Com Poatan, Pantoja e Mackenzie, Brasil agora tem três campeões simultâneos no UFC atualmente (Foto: Reprodução/UFC)
O Brasil reafirmou sua posição de potência mundial no MMA no último sábado (25), durante o UFC 321, realizado em Abu Dhabi (EAU). A conquista de Mackenzie Dern no peso-palha coroou uma noite histórica para o país, que agora se isola como a nação com o maior número de campeões simultâneos no Ultimate, com três cinturões em posse de atletas brasileiros. O feito foi reconhecido e celebrado nas redes sociais oficiais da organização.

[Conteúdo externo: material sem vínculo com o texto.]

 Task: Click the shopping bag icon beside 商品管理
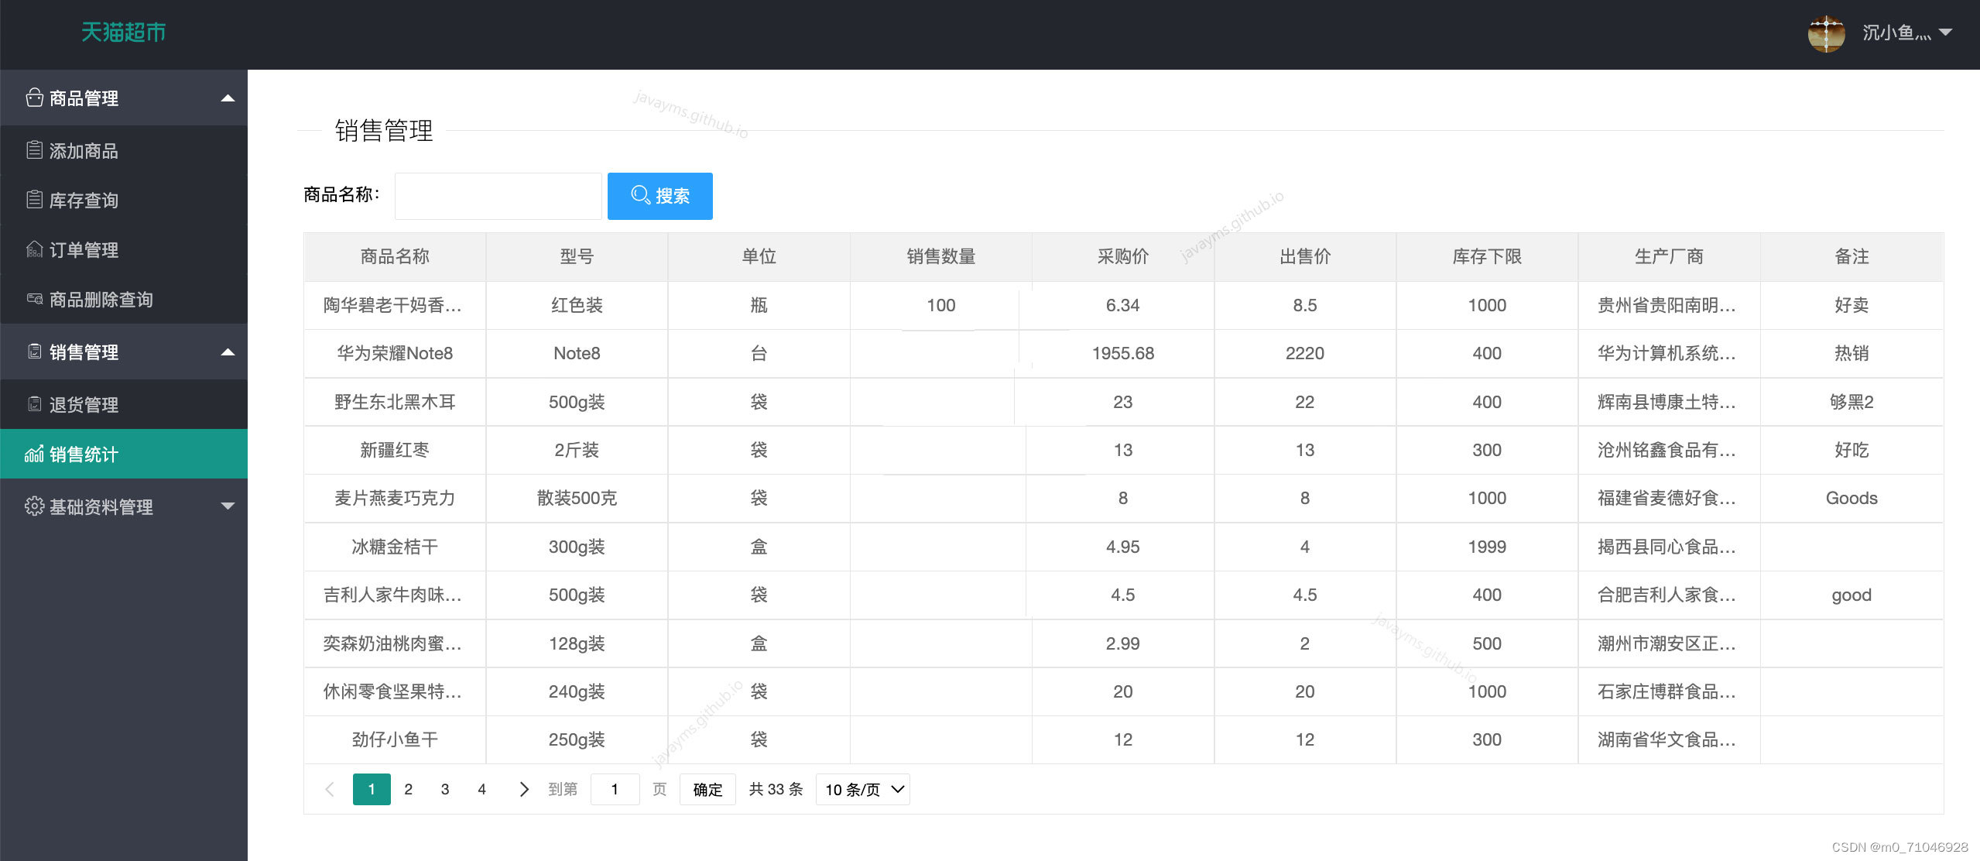pos(34,98)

Antes da vitória de Mackenzie no UFC 321, o Brasil dividia a liderança com Austrália e Geórgia, ambos com dois campeões cada. Com o novo título, o país passa a dominar de forma isolada o cenário global do MMA, reafirmando sua tradição como celeiro de talentos. Além de Mackenzie Dern, o país conta atualmente com Alexandre Pantoja, campeão peso-mosca, e Alex Poatan, dono do cinturão dos meio-pesados.

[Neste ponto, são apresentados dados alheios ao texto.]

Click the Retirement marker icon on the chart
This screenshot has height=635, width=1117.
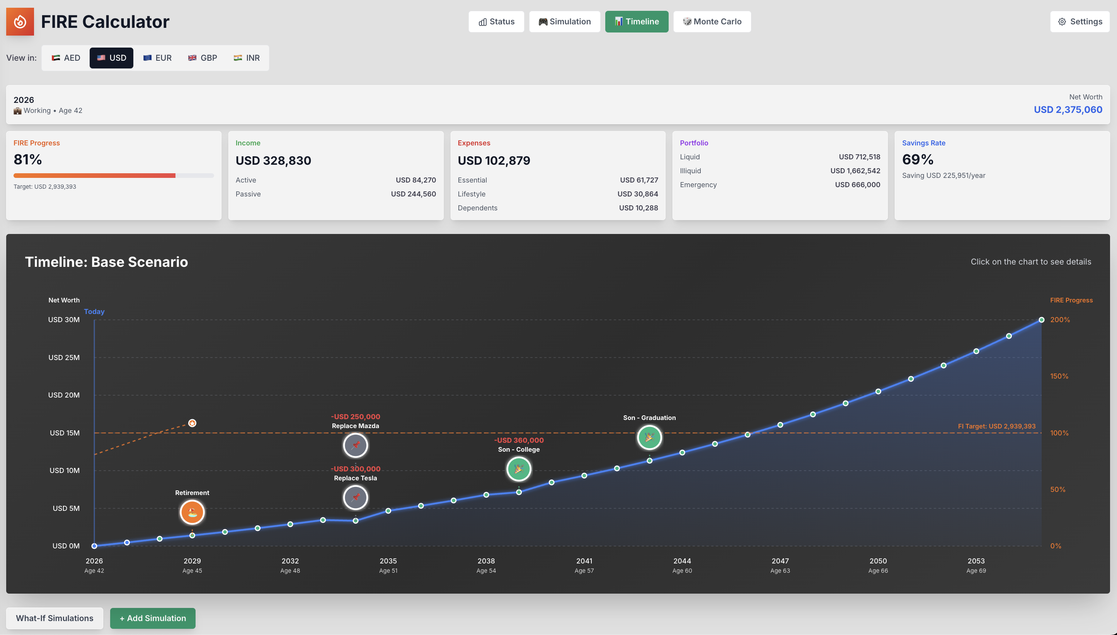pos(192,512)
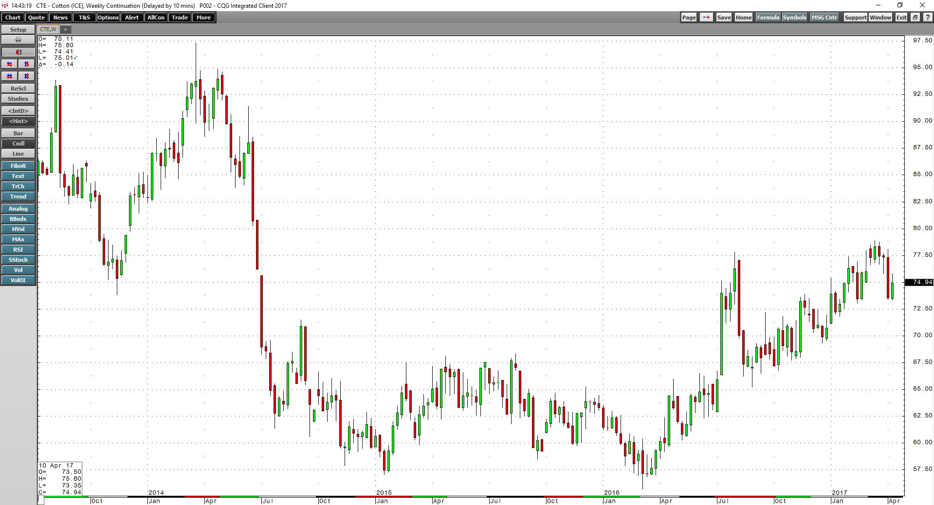Open the MSG Cntr message center

tap(824, 17)
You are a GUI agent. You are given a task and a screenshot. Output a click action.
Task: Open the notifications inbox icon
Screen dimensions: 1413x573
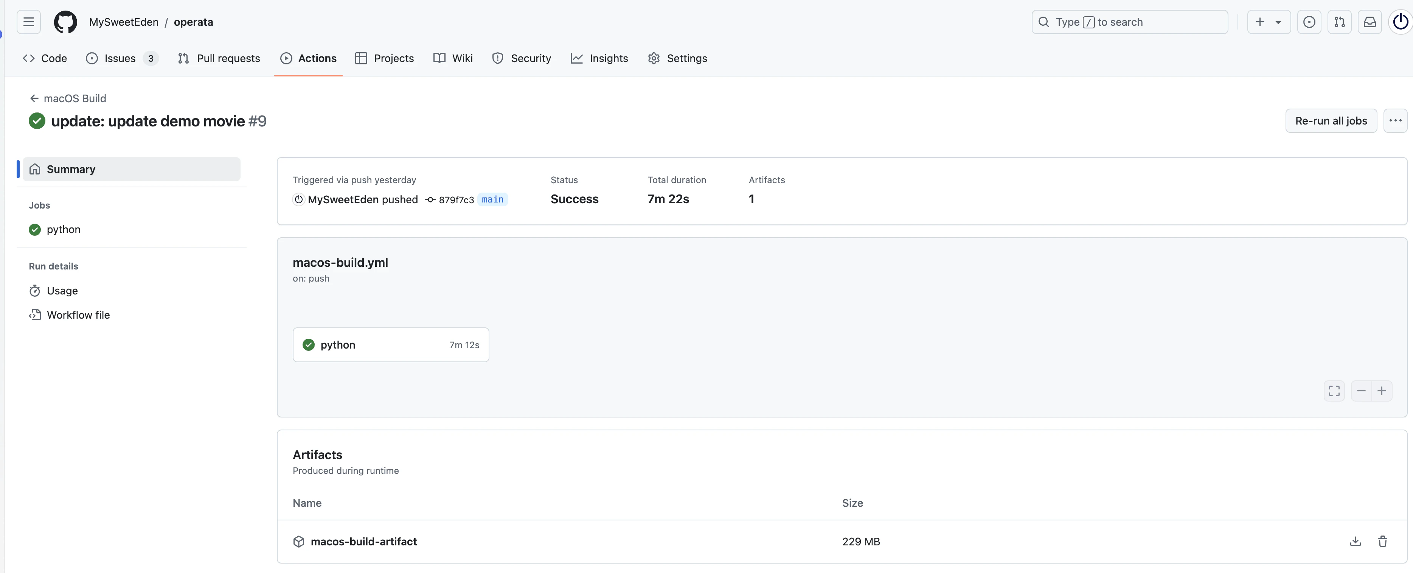tap(1370, 22)
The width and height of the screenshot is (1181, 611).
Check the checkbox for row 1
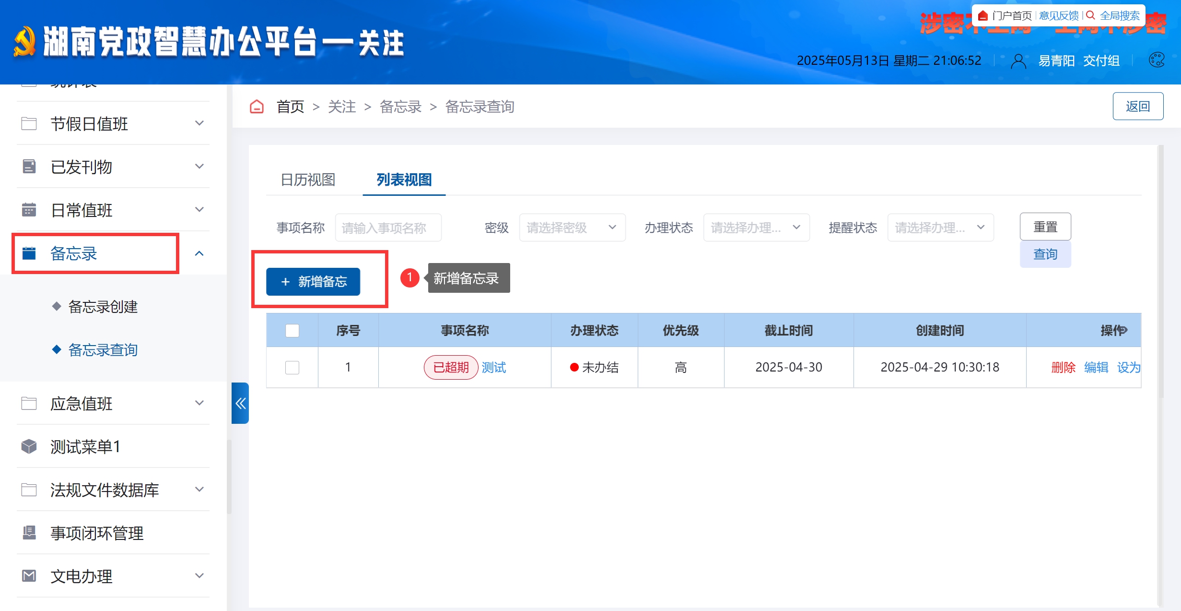pyautogui.click(x=292, y=367)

O domínio brasileiro é simbólico e remete a uma era de ouro recente. A última vez em que o Brasil teve três campeões simultaneamente foi em 2021, com Charles do Bronx, Glover Teixeira e Amanda Nunes. Agora, quase cinco anos depois, uma nova geração formada por Poatan, Pantoja e Mackenzie repete o feito e reafirma a força do país no maior palco do MMA mundial.

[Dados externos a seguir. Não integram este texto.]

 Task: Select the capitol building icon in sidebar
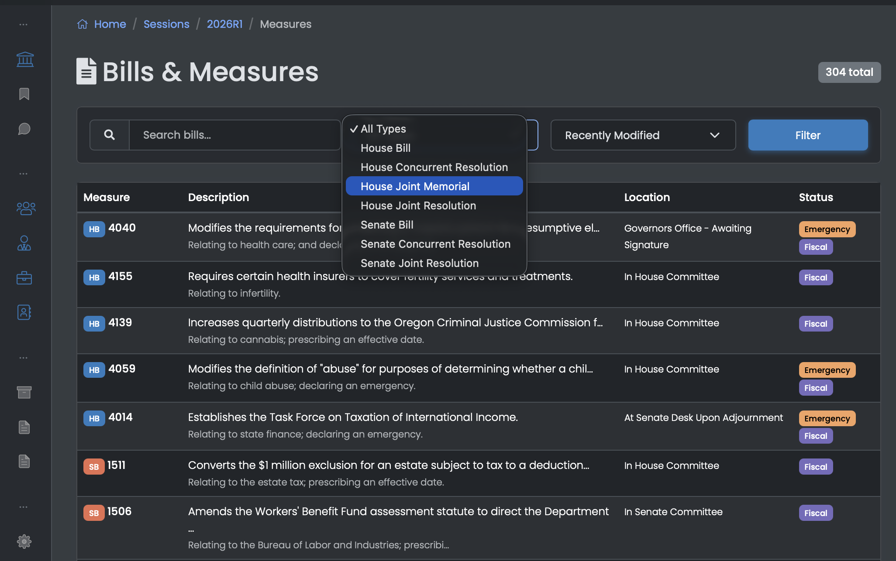tap(24, 59)

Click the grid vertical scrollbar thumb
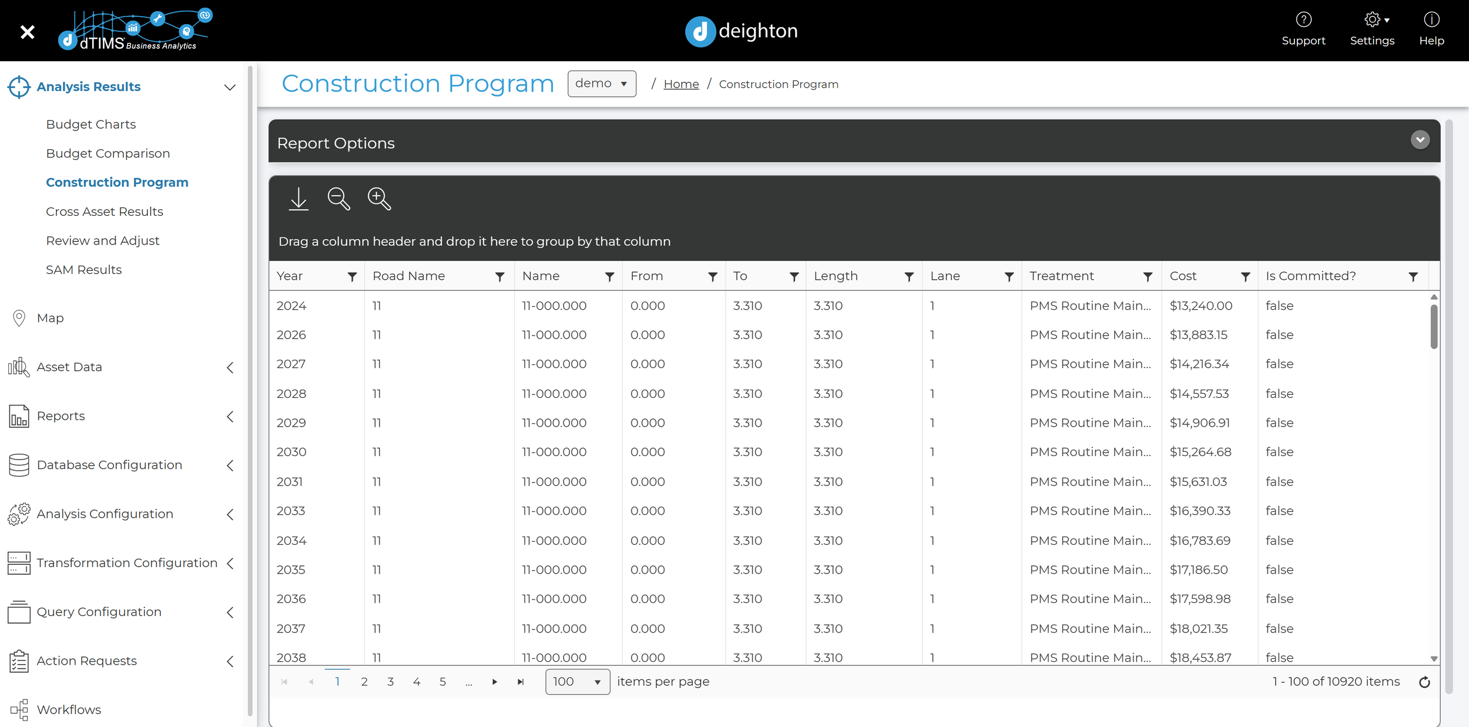pyautogui.click(x=1434, y=327)
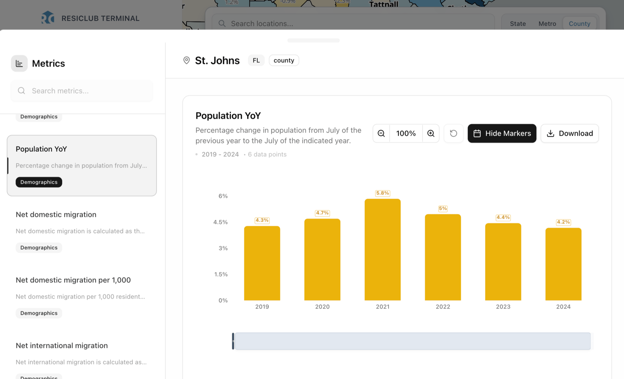624x379 pixels.
Task: Click the zoom out magnifier icon
Action: [x=381, y=133]
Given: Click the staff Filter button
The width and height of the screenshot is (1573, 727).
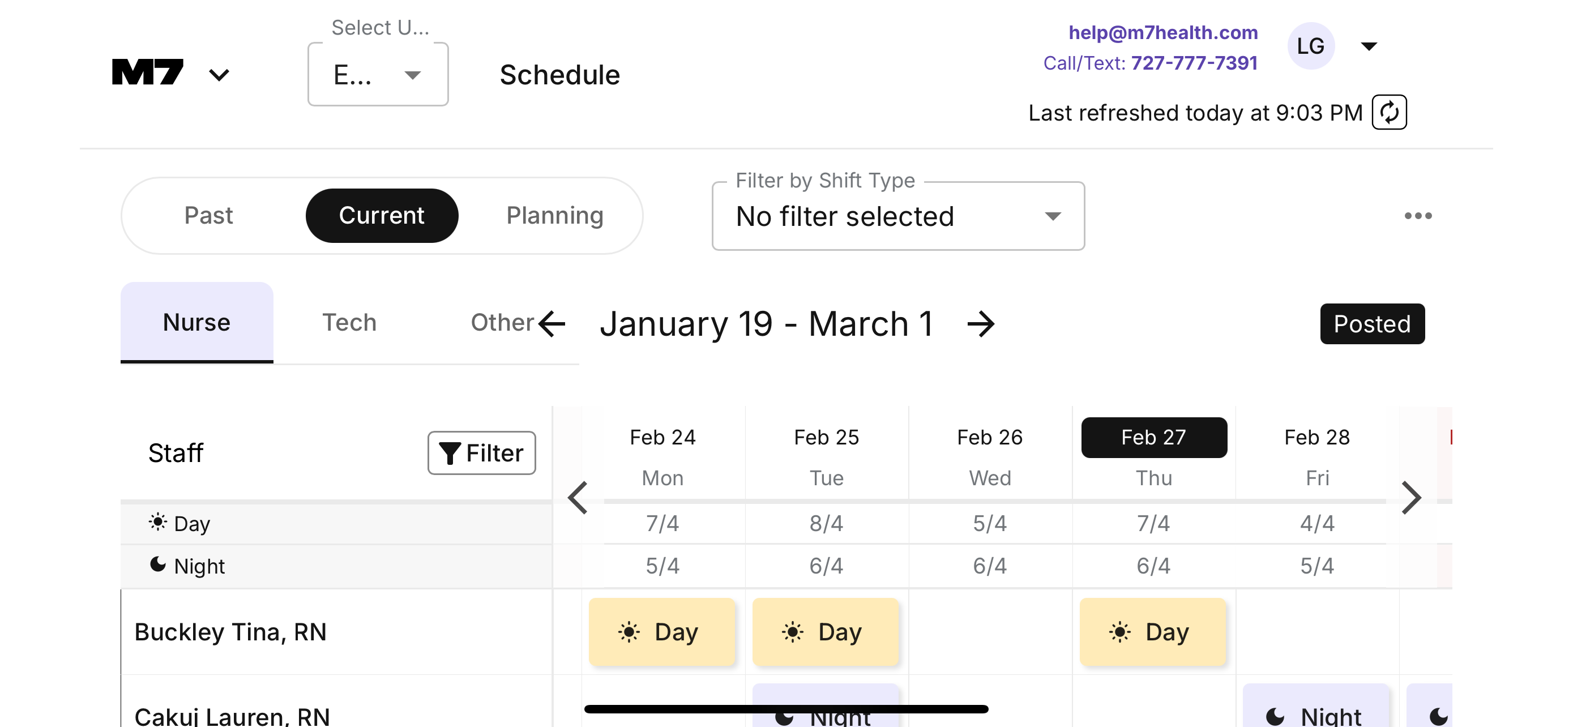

Além do impacto coletivo, Mackenzie Dern alcançou um marco pessoal histórico. A lutadora se tornou a primeira mulher na história a conquistar os três títulos máximos possíveis em esportes de combate: campeã mundial de Jiu-Jitsu, campeã do ADCC e agora campeã do UFC. Até então, apenas um atleta havia atingido essa tríplice coroa — o também brasileiro Fabrício Werdum, ex-campeão peso-pesado do UFC.
A conquista de Mackenzie Dern reforça o peso do Jiu-Jitsu brasileiro dentro do MMA e amplia a herança técnica do país no esporte. Com ela, o Brasil volta a se destacar não apenas pela quantidade de campeões, mas também pela diversidade de estilos que moldam seus representantes — do jogo preciso de chão de Mackenzie à potência devastadora de Poatan e ao ritmo intenso de Pantoja.